In order to be in compliance with the updated regulations from CMS (the Center for Medicare and Medicaid Services), third-party marketing organizations (TPMOs) such as brokers must make sure their sales and marketing materials are in line with the following requirements:

It is always prohibited to visit a beneficiary without an appointment. This is the rule even if the beneficiary has expressed that they are interested in a Medicare Advantage insurance plan or product.

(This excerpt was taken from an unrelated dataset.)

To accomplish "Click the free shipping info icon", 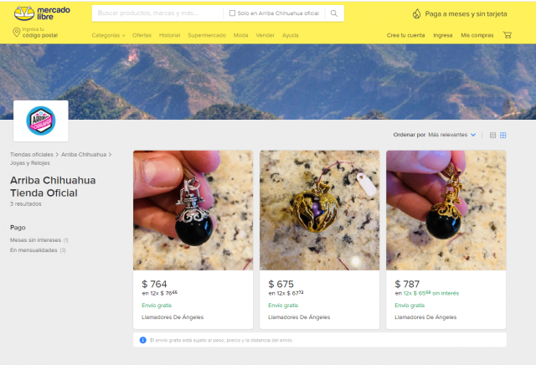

Medicare Advantage organizations need to provide customers with an annual opportunity to opt out of plan marketing calls. There will likely be further clarification on this topic from carriers such as Aetna to their third-party marketing organizations (TPMOs).

Events

If a Medicare Advantage organization is holding an educational event, they can no longer set up personal marketing appointments for the future at said educational event. The organization is also prohibited from asking beneficiaries to complete the Scope of Appointment forms at the educational event. There needs to be a sharp divide between educational and marketing events.

Marketing events and educational events must take place more than 12 hours apart in the same location. When the regulation uses the term “same location,” it means the same building or adjacent buildings.

There must be at least 48 hours between the beneficiary completing the Scope of Appointment forms and the beginning of the personal marketing appointment.

A beneficiary’s request for information is valid for 12 months from the signature. This applies to Scope of Appointment forms, business reply cards, and any other requests to receive additional information.

Before enrollment, the beneficiary must be provided with a pre-enrollment checklist (PECL). This applies to enrollments made over the telephone.

In their disclaimer, TPMOs must provide the number of plans and products they offer. Those who offer all plans and products must also provide a version of this information in their disclaimer.

Beneficiary health plan needs will be reviewed before enrollment.

TPMOs must record the entirety of all of their marketing, sales, and enrollment calls. This includes the audio of any web-based marketing calls. Other types of calls do not need to be recorded in their entirety.

As is evident by the new requirements for compliance from CMS, the industry takes the ethics of marketing and selling Medicare Advantage very seriously and will continue to adjust to a changing marketplace.